SUPPLIED MATERIAL
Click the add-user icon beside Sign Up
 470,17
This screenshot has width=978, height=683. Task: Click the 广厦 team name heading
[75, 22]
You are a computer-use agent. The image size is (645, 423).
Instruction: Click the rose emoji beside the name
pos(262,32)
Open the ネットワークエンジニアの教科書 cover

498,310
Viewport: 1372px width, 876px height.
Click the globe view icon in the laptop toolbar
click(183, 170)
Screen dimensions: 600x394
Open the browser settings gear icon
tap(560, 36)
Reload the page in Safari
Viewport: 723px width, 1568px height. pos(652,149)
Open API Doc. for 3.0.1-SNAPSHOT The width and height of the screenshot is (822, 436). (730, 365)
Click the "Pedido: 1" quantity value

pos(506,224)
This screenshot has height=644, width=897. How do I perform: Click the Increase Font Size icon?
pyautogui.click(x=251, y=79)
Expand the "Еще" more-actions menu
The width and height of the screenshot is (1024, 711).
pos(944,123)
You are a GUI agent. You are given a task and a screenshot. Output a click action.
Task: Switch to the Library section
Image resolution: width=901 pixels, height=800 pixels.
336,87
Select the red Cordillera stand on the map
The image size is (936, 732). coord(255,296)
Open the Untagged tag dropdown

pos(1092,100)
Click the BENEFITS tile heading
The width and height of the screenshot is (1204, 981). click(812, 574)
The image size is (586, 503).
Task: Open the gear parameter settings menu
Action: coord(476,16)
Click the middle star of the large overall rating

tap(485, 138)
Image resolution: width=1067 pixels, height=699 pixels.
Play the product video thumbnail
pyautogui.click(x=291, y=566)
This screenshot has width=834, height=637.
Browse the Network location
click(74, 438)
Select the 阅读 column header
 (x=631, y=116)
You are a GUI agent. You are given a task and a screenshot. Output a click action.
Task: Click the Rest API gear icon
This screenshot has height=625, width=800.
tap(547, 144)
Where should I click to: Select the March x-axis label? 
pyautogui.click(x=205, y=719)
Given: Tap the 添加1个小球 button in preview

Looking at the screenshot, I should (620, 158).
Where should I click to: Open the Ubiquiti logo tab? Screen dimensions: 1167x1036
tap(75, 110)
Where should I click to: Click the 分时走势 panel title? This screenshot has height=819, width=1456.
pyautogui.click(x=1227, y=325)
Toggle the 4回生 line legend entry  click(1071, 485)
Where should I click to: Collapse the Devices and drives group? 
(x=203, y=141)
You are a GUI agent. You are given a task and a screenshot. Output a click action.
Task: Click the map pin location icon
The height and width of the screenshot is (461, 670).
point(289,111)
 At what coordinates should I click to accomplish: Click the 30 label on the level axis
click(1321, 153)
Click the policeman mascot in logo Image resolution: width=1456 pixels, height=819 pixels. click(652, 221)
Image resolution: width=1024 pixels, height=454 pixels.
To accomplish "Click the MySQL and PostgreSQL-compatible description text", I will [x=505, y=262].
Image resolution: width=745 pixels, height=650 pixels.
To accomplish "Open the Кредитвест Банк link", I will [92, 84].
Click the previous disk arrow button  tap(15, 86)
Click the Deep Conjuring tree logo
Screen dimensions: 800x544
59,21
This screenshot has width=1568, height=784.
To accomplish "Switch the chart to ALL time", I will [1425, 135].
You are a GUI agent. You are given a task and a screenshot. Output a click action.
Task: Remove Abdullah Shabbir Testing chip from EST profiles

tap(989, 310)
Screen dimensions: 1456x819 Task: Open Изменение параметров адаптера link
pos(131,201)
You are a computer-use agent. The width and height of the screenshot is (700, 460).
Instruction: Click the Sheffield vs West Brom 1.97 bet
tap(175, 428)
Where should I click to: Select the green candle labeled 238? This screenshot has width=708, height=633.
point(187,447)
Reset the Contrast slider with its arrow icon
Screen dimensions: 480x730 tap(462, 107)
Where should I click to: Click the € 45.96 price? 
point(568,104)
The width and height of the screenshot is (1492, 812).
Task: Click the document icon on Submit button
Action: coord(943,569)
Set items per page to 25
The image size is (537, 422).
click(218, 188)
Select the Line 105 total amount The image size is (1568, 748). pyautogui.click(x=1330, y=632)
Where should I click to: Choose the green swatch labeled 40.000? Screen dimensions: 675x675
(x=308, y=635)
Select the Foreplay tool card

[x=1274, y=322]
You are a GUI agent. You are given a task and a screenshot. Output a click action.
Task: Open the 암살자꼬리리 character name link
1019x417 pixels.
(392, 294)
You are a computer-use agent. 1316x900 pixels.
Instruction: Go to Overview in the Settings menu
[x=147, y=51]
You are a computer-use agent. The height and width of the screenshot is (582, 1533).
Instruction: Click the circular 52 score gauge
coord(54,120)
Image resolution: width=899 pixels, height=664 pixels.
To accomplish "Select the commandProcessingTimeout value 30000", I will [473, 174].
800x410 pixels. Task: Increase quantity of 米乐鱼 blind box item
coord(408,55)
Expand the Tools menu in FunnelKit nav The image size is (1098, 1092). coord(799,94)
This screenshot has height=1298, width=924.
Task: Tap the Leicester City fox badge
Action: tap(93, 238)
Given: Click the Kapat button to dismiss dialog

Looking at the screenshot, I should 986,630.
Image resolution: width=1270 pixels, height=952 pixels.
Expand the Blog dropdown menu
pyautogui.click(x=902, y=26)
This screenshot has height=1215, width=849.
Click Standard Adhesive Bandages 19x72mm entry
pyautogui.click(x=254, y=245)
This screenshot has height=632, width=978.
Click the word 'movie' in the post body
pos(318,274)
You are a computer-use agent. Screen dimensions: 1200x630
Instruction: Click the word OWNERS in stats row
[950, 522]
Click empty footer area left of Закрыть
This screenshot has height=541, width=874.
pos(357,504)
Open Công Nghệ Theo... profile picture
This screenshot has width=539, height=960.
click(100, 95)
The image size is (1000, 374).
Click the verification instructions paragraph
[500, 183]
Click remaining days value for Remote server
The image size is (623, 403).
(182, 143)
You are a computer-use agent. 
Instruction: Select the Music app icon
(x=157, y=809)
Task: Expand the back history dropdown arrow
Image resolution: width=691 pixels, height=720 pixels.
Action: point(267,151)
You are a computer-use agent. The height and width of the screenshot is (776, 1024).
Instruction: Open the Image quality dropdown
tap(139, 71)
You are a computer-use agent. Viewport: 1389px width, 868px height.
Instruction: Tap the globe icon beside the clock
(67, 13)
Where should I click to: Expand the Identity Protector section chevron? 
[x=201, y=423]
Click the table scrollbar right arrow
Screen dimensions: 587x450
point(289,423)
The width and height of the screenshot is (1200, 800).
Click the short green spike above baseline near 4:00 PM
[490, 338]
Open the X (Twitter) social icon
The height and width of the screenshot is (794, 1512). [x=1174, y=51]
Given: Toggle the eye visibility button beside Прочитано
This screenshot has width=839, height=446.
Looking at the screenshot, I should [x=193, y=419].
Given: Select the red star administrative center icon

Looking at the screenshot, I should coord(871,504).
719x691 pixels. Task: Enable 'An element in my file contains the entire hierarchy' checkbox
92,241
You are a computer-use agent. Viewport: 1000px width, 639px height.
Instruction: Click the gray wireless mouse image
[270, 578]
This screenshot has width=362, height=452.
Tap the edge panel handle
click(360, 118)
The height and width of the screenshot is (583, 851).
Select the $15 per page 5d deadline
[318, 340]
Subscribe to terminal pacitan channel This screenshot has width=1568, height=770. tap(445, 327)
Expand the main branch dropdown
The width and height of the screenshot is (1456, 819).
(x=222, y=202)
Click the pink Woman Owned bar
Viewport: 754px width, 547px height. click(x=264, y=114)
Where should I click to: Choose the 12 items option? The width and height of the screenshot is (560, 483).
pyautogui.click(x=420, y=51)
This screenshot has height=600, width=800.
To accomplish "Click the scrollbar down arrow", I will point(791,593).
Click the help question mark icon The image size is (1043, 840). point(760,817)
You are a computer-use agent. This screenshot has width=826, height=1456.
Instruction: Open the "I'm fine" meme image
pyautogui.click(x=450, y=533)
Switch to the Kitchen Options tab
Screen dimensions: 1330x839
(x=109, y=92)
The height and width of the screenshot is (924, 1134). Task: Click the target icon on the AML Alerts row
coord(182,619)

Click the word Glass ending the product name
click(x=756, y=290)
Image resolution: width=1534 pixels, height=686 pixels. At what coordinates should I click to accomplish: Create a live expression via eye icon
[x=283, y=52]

HOW TO COMPLETE THIS TASK
When the line with "Browse the Network location" is reached in the data above, begin copying, and stop after the line with "Image resolution: width=1024"; copy each line exactly, both ends included.

RESPONSE TO THIS EXERCISE
Browse the Network location
click(74, 438)
Select the 阅读 column header
 (x=631, y=116)
You are a GUI agent. You are given a task and a screenshot. Output a click action.
Task: Click the Rest API gear icon
This screenshot has height=625, width=800.
tap(547, 144)
Where should I click to: Select the March x-axis label? 
pyautogui.click(x=205, y=719)
Given: Tap the 添加1个小球 button in preview

Looking at the screenshot, I should (620, 158).
Where should I click to: Open the Ubiquiti logo tab? Screen dimensions: 1167x1036
tap(75, 110)
Where should I click to: Click the 分时走势 panel title? This screenshot has height=819, width=1456.
pyautogui.click(x=1227, y=325)
Toggle the 4回生 line legend entry  click(1071, 485)
Where should I click to: Collapse the Devices and drives group? 
(x=203, y=141)
You are a GUI agent. You are given a task and a screenshot. Output a click action.
Task: Click the map pin location icon
The height and width of the screenshot is (461, 670).
point(289,111)
 At what coordinates should I click to accomplish: Click the 30 label on the level axis
click(1321, 153)
Click the policeman mascot in logo Image resolution: width=1456 pixels, height=819 pixels. click(652, 221)
Image resolution: width=1024 pixels, height=454 pixels.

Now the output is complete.